Gompertz compares the condition of humans and animals in nature and in civilisation. He argues that human domination of animals rests on habit and social convention rather than inherent superiority. He also connects animal exploitation with other forms of social hierarchy, including the treatment of women and the poor. The book discusses wild animal suffering, including hunger, fear, and predation, and Gompertz suggests that the disappearance of carnivorous species might reduce suffering in nature.

The work then sets out moral axioms and theorems on topics including personal identity, punishment, and future existence. Gompertz argues that reason supports the view that animals have moral rights comparable to those of humans, and rejects conventional claims of human superiority.

A later section uses dialogue to examine the morality of killing animals for food. Gompertz criticises slaughter and argues against the use of milk, eggs, and other animal products. He also objects to the use of leather, silk, and wool, and argues that a plant-based diet is more consistent with moral principle.

Gompertz also questions the use of horses for labour, arguing that it is based on human convenience rather than necessity. He compares this with other forms of exploitation and presents reason and conscience as the proper guides for the treatment of animals.

The final parts of the book discuss legal reform. Gompertz criticises Martin's Act for giving animals insufficient protection and comments on the Vagrancy Act 1824 and treadmills, comparing the harsh treatment of humans under these laws with cruelty to animals. He concludes by proposing a bill to strengthen legal protections for animals.

== Reception ==
An 1825 review in the Monthly Review described the book's structure as "puzzling", but praised its moral outlook. The reviewer wrote that Gompertz advanced "excellent principles, as applied to all points of a public nature", and that the "tendency of most of the author's proposals and observations is humane and laudable". The review criticised some of the book's judgments but concluded that it deserved the "attention of magistrates and men in power".

== Legacy ==

=== 19th-century responses ===
In 1839, the astronomer and naturalist T. Forster published a treatise addressed to Gompertz titled Philozoia, or Moral Reflections on the Actual Condition of the Animal Kingdom, and the Means of Improving the Same.
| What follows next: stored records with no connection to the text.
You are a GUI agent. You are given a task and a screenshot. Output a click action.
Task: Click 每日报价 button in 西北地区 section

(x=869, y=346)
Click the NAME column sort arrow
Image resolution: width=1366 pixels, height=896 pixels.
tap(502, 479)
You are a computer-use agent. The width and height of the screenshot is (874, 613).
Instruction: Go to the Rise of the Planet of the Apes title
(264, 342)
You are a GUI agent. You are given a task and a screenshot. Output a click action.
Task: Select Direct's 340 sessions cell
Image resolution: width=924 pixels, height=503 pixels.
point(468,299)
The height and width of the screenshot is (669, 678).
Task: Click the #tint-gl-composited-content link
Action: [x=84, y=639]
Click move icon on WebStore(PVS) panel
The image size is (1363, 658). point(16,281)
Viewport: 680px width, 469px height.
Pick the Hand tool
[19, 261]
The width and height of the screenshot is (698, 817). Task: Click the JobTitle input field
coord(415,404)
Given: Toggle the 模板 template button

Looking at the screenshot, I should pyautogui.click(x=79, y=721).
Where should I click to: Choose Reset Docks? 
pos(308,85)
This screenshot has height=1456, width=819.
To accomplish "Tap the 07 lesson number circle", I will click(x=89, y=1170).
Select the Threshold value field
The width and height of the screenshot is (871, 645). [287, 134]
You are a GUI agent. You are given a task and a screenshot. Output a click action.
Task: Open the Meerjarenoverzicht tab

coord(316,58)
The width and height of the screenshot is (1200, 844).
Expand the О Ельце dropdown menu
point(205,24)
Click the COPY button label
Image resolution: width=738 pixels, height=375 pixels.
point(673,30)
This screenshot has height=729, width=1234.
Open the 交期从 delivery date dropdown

Moral Inquiries on the Situation of Man and of Brutes was later included in Henry S. Salt's bibliography of animal rights literature in his 1892 book Animals' Rights: Considered in Relation to Social Progress.

=== Later commentary ===
Gary L. Francione and Anne E. Charlton describe Gompertz's work as "one of the most progressive and radical books on animal ethics ever written, yet virtually unknown".

In the foreword to the 1992 edition, Peter Singer wrote that he was surprised to find many of Gompertz's arguments resembling arguments later associated with the animal liberation movement.

In a 1994 review, Stephen Bostock noted Gompertz's methodical approach to ethics, writing that his work "attempts to argue rigorously from firm foundations with an elaborate apparatus of definitions, axioms and theorems". Bostock also noted Gompertz's fairness to opponents, intellectual honesty, and relevance to later ethical questions.

Animal Ethics describes the book as the "most significant work in animal ethics until the late 20th century", citing its early advocacy of ideas now associated with veganism, antispeciesism, and concern for wild animal suffering.